**Dataset records**:
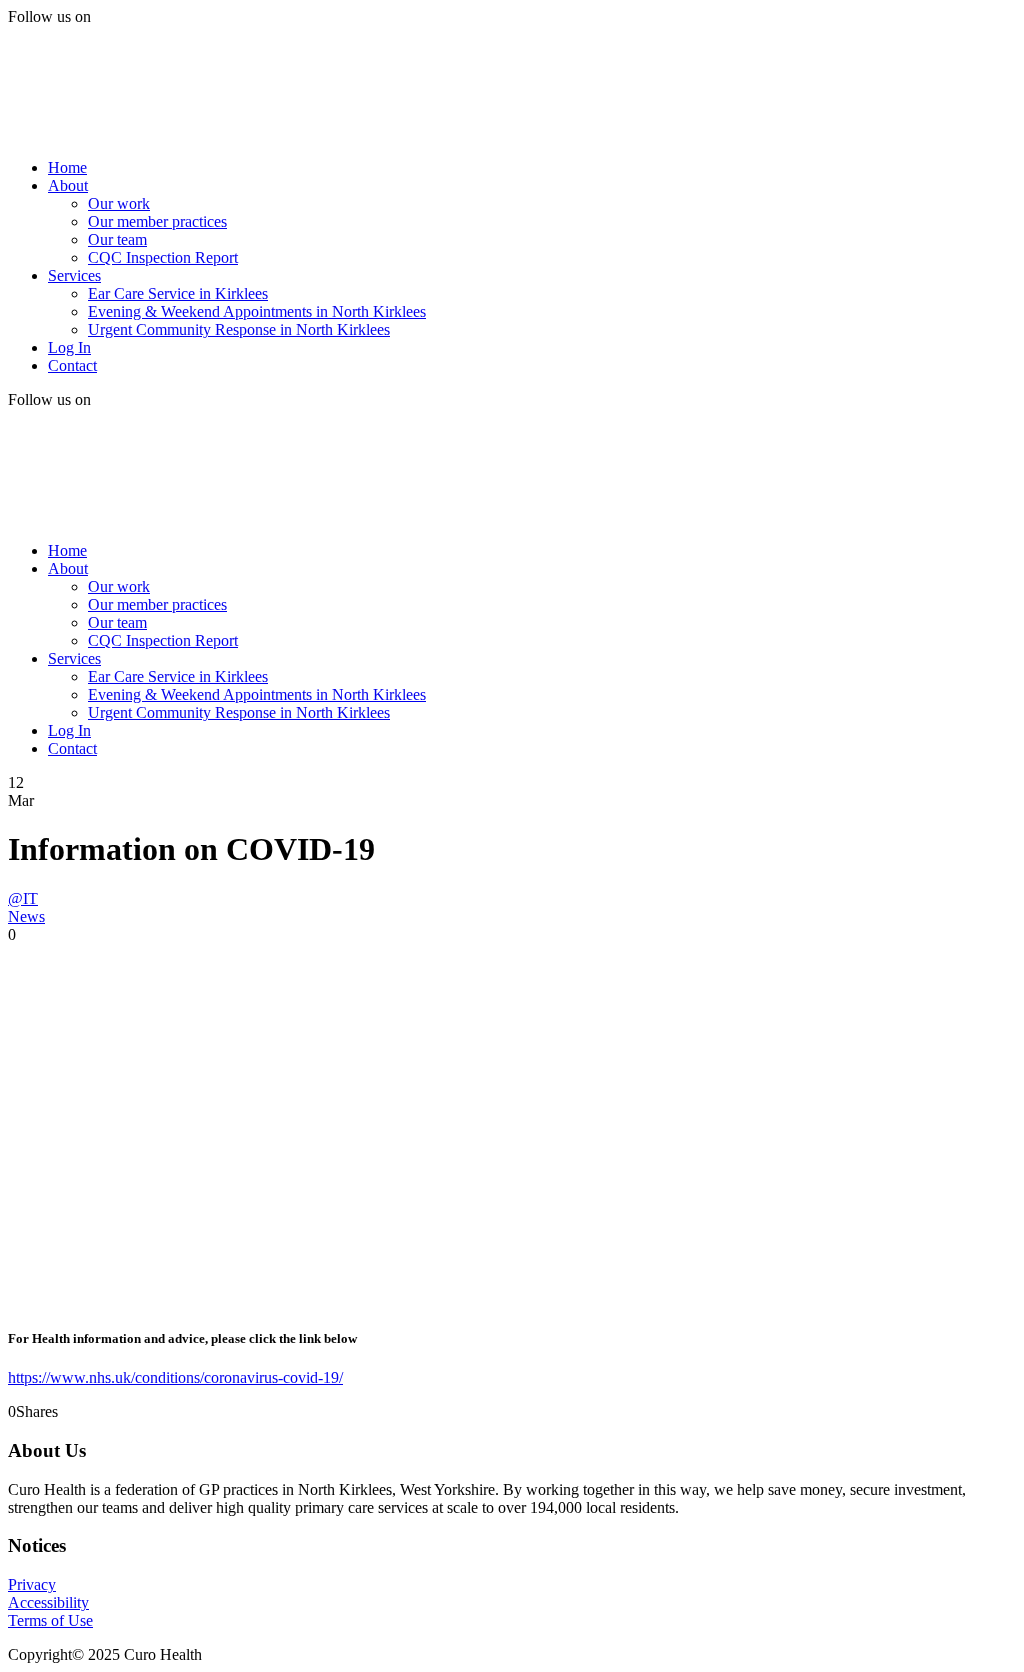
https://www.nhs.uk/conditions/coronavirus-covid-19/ (175, 1377)
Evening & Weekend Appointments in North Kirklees (257, 311)
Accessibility (48, 1602)
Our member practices (157, 221)
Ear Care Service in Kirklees (178, 293)
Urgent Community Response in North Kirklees (239, 329)
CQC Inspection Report (163, 257)
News (26, 916)
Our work (119, 203)
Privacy (32, 1584)
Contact (72, 365)
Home (67, 167)
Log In (69, 347)
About (68, 185)
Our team (117, 239)
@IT (23, 898)
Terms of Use (50, 1620)
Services (74, 275)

**Work item**: Starting at the line that contains "News (26, 916)", write out every line through the last one in the data above, exactly as it stands.

**Solution for this task**:
News (26, 916)
Our work (119, 203)
Privacy (32, 1584)
Contact (72, 365)
Home (67, 167)
Log In (69, 347)
About (68, 185)
Our team (117, 239)
@IT (23, 898)
Terms of Use (50, 1620)
Services (74, 275)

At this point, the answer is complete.